Measuring relationships

Remember the notion of variance? - Measuring the variation within a single variable

\(var = \frac{\sum{(x_i-\bar{x})^2}}{n-1} = \frac{\sum{(x_i-\bar{x})(x_i-\bar{x})}}{n-1}\)

  • Why square the differences from the mean?
  • Why divide by \(n-1\)?
  • How does the variance relate to the standard devation and the standard error?

Now we apply the same idea to two variables simultaneously

Covariance

  • We want to characterise how the two variables are related
  • We need to see whether as one varible increases, the other increases, decreases or stays the same
  • We are not making any conclusion in terms of causality!

The metric we use is the covariance:

\(cov(x,y) = \frac{\sum{(x-\bar{x})(y-\bar{y})}}{n-1}\)

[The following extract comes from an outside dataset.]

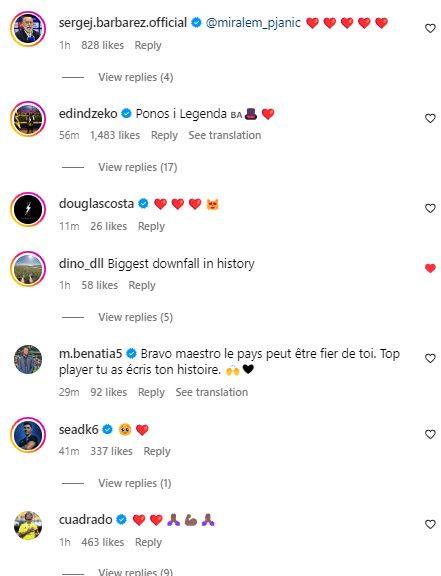Expand View replies (17) under edindzeko's comment

[137, 167]
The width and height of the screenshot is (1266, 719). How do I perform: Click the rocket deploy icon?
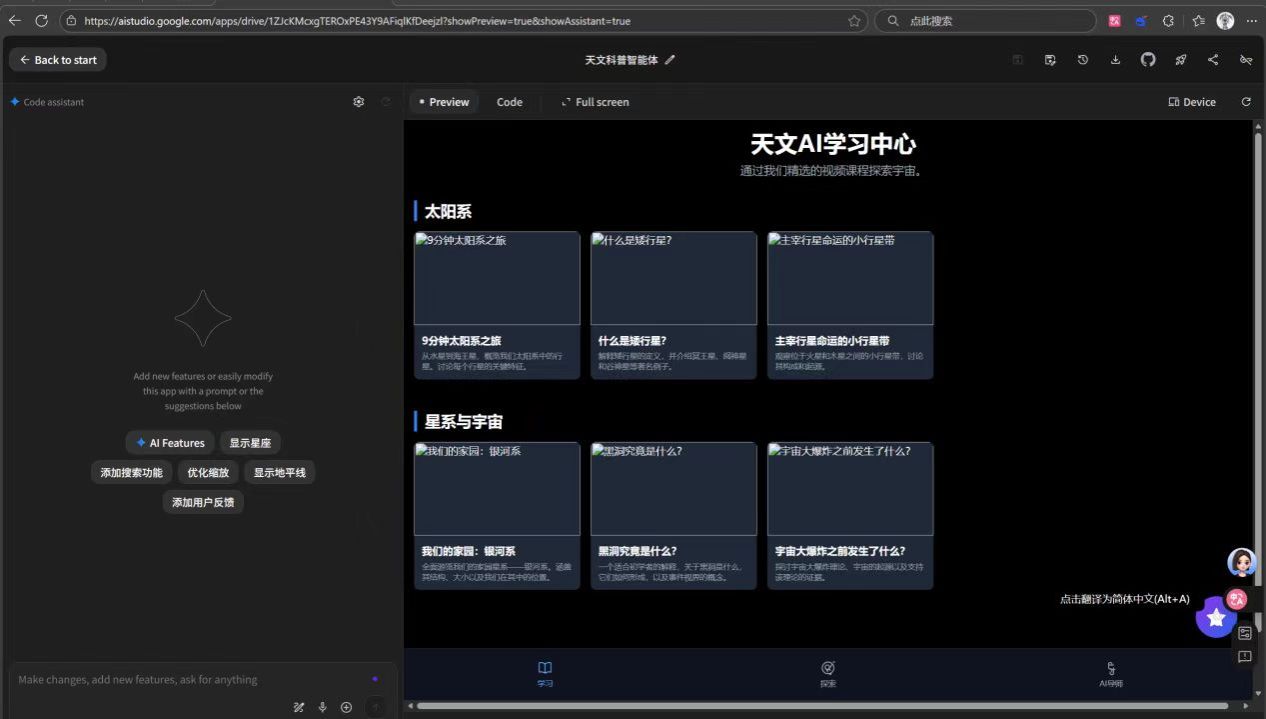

Can we understand this formula?

plot of chunk unnamed-chunk-5

Issues with covariance

  • It depends on the units of measurement, e.g. the covariance of two variables in miles is different from the same covariance in kilometers
  • We therefore have to standardise by dividing by the standard deviations of both variables
  • This is then called the correlation coefficient:

\(R = \frac{cov(x,y)}{s_xs_y} = \frac{\sum{(x-\bar{x})(y-\bar{y})}}{(n-1)s_xs_y}\)

  • Independent of units
  • Ranges from -1 to 1, -1: perfect negative correlation, 1: perfect positive correlation

Things to know about the correlation coefficient

  • It is an effect size
  • ± 0.1 = small effect
  • ± 0.3 = medium effect
  • ± 0.5 = large effect
  • The coefficient of determination, \(R^2\) is the proportion of variance in one variable shared by the other.
  • The third-variable problem: in any correlation, causality between two variables cannot be assumed because there may be other measured or unmeasured variables affecting the results

Calculating correlation coefficients in R

You can use cor.test() for most applications:

cor.test(rnorm(20), rnorm(20))
    Pearson's product-moment correlation

data:  rnorm(20) and rnorm(20)
t = 0.543, df = 18, p-value = 0.5938
alternative hypothesis: true correlation is not equal to 0
95 percent confidence interval:
 -0.3344  0.5392
sample estimates:
   cor 
0.1269 

This gives you a confidence interval for \(R\), its value, and an error probability on rejecting the null hypothesis 'the two variables are significantly correlated'

Options to select from when testing or calculating correlations

The function cor.test() has several options (arguments) you can set.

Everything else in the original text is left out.